[Tasks to complete]
A – Reproduce everything from "A practical reconstruction" down to "without losing accountability." in the AI-native SDLC front matter below.
B – Go on with the AI-native SDLC front matter below, picking up after its last sentence.

[Document passage]
* * *
Front Matter: The AI-Native SDLC

What software development looks like when the machine writes it

What software development looks like when the machine writes it

The AI-Native Canon - Volume VI Year: 2026 Author: Alpesh Nakrani

A practical reconstruction of software development lifecycle discipline for teams that use AI to draft, modify, test, review, and sometimes operate code.


An AI-native SDLC is a software delivery lifecycle rebuilt for machine-written code: intent first, provenance captured, risk routed, behavior evaluated, ownership explicit, and production learning wired back into the system.

Key Takeaways

  • The AI-native SDLC does not remove engineering discipline; it makes intent, provenance, and evidence more important.
  • Generated code should be managed as one artifact inside a chain that includes specs, prompts, tests, ownership, and rollback.
  • The ACCEPT loop gives teams a practical operating model for making machine-written change survivable.
  • The book is for leaders and engineers who need generation speed without losing accountability.
* * *
[Data segment]
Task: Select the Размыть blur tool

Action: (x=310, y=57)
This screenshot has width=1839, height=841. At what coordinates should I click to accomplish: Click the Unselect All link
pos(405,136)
* * *
[Results for each task]
A –
A practical reconstruction of software development lifecycle discipline for teams that use AI to draft, modify, test, review, and sometimes operate code.


An AI-native SDLC is a software delivery lifecycle rebuilt for machine-written code: intent first, provenance captured, risk routed, behavior evaluated, ownership explicit, and production learning wired back into the system.

Key Takeaways

  • The AI-native SDLC does not remove engineering discipline; it makes intent, provenance, and evidence more important.
  • Generated code should be managed as one artifact inside a chain that includes specs, prompts, tests, ownership, and rollback.
  • The ACCEPT loop gives teams a practical operating model for making machine-written change survivable.
  • The book is for leaders and engineers who need generation speed without losing accountability.

B –
Research spine

This chapter uses: DORA, State of AI-assisted Software Development 2025; NIST SP 800-218 Secure Software Development Framework; SLSA: Supply-chain Levels for Software Artifacts.

Preface

The software development lifecycle was built around a human author. Requirements were written by people, implementation was written by people, tests were written by people, review was performed by people, and production incidents were investigated by people. AI does not remove this lifecycle. It breaks some of its assumptions.

When a machine can generate a meaningful share of the implementation, the team needs stronger, not weaker, engineering discipline. The diff may be larger. The author may not understand every line. The generated code may pass local tests while violating architecture, security, or product intent. The prompt that created the change may be as important as the code. The spec may be the only durable human artifact. The review process must move from "do I like this code?" to "does this change satisfy a traceable intention under a defined risk class?"

This book is for engineering leaders, staff engineers, platform engineers, product engineers, and AI-native builders who need to operate software delivery when generation is abundant. It proposes the ACCEPT loop: Articulate, Create with provenance, Check mechanically, Evaluate behavior, Prove ownership, Trace in production. The point is not to slow AI-assisted development down. The point is to make its speed survivable.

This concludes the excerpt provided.